TASK DETAILS
How many lines of the data include the string "computer"? State that number alone.

PROVIDED ENTRIES

━━━━━━━━━━

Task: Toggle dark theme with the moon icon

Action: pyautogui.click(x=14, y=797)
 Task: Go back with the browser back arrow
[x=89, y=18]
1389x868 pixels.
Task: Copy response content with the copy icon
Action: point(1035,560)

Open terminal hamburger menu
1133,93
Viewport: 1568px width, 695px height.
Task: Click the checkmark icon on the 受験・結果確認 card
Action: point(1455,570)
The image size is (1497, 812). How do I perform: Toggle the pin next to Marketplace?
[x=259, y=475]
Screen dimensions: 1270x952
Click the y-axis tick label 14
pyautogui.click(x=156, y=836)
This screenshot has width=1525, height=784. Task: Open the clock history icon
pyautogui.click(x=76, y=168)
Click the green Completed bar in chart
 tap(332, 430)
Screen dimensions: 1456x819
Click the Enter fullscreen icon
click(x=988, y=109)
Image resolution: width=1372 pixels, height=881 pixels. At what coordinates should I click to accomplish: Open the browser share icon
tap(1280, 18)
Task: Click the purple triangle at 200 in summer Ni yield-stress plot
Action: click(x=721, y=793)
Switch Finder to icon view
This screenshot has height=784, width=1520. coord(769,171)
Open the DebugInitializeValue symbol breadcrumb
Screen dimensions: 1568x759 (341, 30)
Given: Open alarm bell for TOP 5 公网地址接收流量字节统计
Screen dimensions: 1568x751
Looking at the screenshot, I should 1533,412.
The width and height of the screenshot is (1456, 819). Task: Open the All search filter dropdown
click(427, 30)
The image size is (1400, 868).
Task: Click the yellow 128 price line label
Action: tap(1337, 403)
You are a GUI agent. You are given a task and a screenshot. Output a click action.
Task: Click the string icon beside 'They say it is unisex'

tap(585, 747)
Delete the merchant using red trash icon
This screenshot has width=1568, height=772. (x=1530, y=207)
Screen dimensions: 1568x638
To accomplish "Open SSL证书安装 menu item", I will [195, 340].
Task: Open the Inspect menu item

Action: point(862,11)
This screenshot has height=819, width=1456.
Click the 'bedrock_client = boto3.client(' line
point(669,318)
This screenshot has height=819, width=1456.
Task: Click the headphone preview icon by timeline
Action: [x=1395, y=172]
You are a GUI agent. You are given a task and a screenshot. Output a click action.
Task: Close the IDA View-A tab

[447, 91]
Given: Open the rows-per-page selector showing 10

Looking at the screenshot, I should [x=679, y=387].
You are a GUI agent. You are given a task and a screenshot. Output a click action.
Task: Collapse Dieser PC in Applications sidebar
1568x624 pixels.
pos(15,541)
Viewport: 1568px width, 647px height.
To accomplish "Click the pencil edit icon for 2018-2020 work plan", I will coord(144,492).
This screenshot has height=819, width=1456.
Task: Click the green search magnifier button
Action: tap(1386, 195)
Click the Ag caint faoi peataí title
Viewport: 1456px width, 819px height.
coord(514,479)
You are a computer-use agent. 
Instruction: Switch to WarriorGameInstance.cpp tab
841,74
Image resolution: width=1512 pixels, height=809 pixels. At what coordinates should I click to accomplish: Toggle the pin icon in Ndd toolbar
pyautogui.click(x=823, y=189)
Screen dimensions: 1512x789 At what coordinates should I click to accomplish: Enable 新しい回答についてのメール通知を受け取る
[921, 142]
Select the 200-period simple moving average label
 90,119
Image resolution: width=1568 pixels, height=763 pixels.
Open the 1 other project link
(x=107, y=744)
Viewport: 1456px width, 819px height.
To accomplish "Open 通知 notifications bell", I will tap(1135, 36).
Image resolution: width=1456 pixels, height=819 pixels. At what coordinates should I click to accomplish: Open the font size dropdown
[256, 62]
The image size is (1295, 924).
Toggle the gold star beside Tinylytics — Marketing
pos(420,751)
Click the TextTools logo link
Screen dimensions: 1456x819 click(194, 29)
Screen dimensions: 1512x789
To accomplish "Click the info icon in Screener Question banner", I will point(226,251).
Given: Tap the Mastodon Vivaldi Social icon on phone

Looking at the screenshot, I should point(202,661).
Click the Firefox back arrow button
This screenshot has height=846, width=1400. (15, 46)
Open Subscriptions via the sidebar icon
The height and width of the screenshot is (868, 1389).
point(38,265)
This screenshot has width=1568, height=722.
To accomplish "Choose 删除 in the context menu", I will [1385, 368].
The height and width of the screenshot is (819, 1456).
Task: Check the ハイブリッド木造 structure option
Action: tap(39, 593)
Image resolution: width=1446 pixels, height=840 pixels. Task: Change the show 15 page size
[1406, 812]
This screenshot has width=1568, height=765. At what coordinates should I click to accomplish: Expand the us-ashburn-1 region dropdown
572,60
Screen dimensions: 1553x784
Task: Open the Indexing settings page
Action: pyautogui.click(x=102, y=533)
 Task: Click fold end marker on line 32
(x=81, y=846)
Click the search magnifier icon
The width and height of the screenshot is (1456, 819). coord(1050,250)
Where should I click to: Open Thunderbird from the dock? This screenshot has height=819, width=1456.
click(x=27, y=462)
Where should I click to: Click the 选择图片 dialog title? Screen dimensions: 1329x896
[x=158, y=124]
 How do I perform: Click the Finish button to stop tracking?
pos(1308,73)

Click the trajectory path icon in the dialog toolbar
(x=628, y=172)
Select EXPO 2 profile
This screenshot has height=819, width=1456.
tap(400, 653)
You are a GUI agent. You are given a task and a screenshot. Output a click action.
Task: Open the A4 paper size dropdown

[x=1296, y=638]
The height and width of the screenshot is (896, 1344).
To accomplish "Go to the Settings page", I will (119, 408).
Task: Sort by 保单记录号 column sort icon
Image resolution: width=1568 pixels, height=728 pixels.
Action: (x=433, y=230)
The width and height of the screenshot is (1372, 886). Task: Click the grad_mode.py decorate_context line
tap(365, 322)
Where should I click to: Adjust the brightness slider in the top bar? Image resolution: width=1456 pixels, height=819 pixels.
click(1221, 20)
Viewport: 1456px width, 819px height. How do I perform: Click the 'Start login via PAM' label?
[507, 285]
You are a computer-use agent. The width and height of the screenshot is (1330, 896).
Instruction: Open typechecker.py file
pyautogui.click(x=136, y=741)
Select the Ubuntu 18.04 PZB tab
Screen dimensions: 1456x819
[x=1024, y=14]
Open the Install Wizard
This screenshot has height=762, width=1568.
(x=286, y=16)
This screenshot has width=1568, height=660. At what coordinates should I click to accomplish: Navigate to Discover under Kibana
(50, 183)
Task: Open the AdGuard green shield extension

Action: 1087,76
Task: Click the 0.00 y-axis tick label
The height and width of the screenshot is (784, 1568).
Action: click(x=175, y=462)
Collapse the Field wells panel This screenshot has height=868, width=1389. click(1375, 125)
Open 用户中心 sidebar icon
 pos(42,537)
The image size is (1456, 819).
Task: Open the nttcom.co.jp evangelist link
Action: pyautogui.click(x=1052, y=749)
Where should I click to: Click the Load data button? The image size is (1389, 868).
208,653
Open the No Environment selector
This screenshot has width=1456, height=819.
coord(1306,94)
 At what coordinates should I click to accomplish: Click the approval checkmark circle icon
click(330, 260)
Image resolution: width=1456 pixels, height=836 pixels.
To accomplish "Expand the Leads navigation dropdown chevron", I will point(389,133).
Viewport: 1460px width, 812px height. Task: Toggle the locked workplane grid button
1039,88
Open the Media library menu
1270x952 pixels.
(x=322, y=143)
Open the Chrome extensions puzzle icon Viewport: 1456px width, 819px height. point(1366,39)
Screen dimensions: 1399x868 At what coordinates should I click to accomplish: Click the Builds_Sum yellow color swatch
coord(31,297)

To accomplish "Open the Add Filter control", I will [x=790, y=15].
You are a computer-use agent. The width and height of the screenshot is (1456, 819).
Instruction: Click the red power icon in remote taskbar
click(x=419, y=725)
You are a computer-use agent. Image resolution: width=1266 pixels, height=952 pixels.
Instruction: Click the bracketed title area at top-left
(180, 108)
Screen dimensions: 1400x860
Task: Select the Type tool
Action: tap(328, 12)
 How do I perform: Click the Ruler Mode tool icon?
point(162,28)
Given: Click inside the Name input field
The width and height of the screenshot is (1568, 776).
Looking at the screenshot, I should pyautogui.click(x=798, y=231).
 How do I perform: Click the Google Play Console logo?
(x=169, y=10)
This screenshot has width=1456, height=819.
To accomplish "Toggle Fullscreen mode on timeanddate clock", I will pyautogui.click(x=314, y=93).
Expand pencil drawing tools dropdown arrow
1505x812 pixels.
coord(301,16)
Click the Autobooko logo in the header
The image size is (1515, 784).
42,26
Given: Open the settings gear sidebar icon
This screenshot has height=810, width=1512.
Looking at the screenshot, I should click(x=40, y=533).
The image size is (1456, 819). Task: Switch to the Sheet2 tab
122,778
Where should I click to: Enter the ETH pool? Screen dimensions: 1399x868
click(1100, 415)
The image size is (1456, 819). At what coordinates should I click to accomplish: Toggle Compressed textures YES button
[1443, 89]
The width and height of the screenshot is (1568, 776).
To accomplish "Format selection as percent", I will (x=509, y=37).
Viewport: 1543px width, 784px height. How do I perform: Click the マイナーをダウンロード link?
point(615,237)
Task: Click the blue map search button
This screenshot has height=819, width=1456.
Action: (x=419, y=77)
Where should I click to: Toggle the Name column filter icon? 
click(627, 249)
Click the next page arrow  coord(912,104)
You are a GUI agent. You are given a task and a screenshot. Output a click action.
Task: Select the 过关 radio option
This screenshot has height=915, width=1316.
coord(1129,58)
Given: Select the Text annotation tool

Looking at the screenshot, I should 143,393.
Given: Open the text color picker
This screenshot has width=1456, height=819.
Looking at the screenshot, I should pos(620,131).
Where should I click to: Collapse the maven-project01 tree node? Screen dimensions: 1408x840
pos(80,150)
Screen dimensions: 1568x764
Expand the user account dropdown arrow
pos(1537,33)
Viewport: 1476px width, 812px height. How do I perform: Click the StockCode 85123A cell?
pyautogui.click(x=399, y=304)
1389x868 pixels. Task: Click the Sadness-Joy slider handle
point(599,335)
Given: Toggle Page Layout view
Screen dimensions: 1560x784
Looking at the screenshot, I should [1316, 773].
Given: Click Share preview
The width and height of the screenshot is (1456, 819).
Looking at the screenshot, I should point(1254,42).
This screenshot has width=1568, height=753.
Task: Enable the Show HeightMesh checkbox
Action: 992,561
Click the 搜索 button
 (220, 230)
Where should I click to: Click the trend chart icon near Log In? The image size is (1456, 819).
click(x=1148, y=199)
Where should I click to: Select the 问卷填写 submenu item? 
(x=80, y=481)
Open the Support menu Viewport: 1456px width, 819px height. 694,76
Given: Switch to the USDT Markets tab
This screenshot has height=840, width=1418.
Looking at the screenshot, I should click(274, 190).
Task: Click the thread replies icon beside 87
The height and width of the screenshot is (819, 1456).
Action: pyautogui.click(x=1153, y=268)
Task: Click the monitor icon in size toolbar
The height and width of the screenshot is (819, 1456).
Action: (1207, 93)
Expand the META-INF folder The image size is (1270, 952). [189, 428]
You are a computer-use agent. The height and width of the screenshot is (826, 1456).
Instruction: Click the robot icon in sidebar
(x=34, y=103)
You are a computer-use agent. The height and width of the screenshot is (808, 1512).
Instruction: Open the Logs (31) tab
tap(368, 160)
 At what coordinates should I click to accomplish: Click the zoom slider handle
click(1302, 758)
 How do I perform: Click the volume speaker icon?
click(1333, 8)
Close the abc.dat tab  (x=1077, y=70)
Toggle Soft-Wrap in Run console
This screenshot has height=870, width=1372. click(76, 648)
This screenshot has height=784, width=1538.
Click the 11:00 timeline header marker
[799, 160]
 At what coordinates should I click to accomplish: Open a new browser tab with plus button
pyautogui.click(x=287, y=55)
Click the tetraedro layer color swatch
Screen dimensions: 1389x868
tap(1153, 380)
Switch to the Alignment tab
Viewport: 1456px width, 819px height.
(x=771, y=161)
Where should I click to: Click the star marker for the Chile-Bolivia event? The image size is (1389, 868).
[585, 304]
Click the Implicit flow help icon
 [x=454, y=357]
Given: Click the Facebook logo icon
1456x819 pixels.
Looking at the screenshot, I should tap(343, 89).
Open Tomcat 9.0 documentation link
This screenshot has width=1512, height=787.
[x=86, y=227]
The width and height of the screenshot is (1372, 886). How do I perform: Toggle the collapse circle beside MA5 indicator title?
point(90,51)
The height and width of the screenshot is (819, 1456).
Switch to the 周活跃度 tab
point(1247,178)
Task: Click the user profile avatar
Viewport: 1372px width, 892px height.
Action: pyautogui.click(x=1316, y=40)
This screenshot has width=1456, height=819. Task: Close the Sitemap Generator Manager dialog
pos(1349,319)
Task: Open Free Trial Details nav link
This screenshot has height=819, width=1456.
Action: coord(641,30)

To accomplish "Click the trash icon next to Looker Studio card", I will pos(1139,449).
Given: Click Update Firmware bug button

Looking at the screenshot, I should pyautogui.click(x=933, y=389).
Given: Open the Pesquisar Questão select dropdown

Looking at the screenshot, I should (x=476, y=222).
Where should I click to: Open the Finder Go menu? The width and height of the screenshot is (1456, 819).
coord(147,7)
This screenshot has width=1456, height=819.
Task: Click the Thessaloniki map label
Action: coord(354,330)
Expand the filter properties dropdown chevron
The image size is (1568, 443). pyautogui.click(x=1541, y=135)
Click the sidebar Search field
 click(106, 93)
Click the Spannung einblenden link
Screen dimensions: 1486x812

━━━━━━━━━━

EXERCISE SOLUTION
6